Segment Start: Dataset

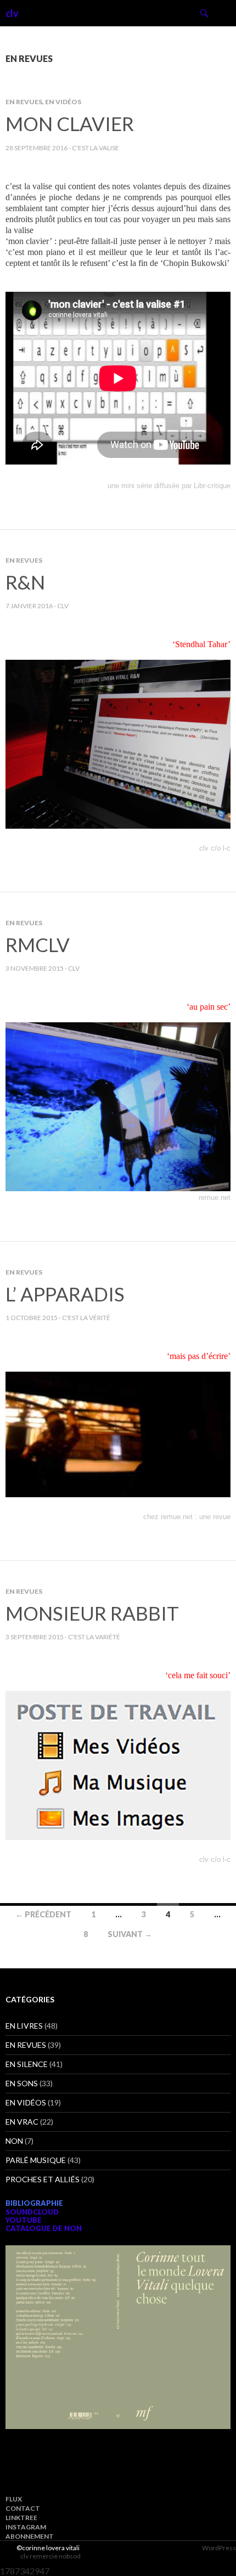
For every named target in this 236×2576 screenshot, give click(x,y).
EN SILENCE (26, 2064)
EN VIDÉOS (63, 102)
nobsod (70, 2556)
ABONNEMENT (29, 2536)
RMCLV (37, 944)
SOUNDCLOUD (32, 2211)
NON (14, 2140)
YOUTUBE (23, 2220)
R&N (25, 581)
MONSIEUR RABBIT (92, 1612)
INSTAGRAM (25, 2527)
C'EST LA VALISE (95, 148)
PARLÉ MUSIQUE (35, 2160)
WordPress (219, 2548)
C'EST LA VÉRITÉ (86, 1318)
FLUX (13, 2499)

Segment End: Dataset

Exercise
Lines from the one with "EN VIDÉOS (63, 102)" through the last line of the listing above: return these exactly, and nothing else.

Exercise output
EN VIDÉOS (63, 102)
nobsod (70, 2556)
ABONNEMENT (29, 2536)
RMCLV (37, 944)
SOUNDCLOUD (32, 2211)
NON (14, 2140)
YOUTUBE (23, 2220)
R&N (25, 581)
MONSIEUR RABBIT (92, 1612)
INSTAGRAM (25, 2527)
C'EST LA VALISE (95, 148)
PARLÉ MUSIQUE (35, 2160)
WordPress (219, 2548)
C'EST LA VÉRITÉ (86, 1318)
FLUX (13, 2499)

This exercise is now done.